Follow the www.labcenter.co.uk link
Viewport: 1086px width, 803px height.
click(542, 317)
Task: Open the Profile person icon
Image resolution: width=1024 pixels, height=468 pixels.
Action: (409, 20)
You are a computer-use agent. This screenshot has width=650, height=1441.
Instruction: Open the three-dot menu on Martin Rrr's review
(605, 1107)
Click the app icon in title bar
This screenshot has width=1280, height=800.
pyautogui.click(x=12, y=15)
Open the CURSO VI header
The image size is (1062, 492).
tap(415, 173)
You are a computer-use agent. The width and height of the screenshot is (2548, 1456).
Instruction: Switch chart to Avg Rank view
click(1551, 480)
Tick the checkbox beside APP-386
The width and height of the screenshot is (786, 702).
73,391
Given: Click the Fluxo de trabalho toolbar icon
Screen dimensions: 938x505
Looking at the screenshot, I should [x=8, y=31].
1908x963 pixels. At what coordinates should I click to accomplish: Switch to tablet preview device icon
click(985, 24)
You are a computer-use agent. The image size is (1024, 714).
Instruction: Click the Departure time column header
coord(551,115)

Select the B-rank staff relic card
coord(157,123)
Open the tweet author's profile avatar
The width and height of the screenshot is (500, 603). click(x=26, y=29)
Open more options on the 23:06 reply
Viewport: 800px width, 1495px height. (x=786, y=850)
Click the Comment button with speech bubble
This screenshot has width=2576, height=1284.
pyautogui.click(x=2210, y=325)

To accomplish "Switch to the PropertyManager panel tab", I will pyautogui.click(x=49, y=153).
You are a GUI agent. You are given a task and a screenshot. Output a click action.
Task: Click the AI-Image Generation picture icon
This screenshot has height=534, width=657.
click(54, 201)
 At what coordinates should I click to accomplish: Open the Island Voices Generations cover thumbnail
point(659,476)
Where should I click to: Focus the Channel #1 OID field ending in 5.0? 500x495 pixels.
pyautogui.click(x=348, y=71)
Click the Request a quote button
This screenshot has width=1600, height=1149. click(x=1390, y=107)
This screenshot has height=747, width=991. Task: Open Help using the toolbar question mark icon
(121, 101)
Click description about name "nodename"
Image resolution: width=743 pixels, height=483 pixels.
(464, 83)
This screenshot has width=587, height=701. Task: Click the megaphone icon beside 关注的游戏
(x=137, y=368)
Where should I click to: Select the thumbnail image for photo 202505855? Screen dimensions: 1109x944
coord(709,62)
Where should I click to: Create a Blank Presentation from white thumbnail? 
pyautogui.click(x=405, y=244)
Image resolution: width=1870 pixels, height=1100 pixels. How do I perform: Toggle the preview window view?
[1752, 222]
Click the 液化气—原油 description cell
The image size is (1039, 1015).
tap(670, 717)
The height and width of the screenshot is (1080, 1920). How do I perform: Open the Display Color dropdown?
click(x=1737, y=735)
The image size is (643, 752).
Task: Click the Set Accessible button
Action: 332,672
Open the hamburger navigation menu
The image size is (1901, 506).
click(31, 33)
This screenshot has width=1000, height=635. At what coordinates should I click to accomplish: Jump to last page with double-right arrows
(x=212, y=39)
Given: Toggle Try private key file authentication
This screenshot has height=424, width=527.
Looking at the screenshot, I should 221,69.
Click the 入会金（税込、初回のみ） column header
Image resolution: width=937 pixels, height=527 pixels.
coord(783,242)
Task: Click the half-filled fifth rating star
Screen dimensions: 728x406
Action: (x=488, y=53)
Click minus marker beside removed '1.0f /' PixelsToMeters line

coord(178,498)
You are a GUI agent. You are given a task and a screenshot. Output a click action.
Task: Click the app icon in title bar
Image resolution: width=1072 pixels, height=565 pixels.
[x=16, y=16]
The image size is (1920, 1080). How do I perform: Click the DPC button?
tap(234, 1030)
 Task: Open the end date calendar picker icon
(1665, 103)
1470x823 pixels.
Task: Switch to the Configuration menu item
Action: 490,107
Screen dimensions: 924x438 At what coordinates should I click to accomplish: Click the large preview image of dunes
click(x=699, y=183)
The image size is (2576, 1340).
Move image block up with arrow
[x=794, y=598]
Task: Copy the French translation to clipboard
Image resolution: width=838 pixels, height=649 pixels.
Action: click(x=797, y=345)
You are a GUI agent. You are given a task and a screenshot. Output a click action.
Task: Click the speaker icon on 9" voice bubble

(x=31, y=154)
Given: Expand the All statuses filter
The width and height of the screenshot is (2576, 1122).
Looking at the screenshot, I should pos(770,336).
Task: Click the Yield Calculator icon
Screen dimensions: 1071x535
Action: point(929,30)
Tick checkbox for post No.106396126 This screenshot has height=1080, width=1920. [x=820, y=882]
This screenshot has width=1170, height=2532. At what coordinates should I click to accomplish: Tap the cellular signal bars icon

(Consigne): Pouvez-vous disposer en liste JSON de chaînes, à raison d'une chaîne par ligne et sans les lignes vides, les lignes du relevé allant de son début jusqu'à la ligne contenant « Action: (409, 20) » incluse ?

(Solution):
[
  "Follow the www.labcenter.co.uk link",
  "Viewport: 1086px width, 803px height.",
  "click(542, 317)",
  "Task: Open the Profile person icon",
  "Image resolution: width=1024 pixels, height=468 pixels.",
  "Action: (409, 20)"
]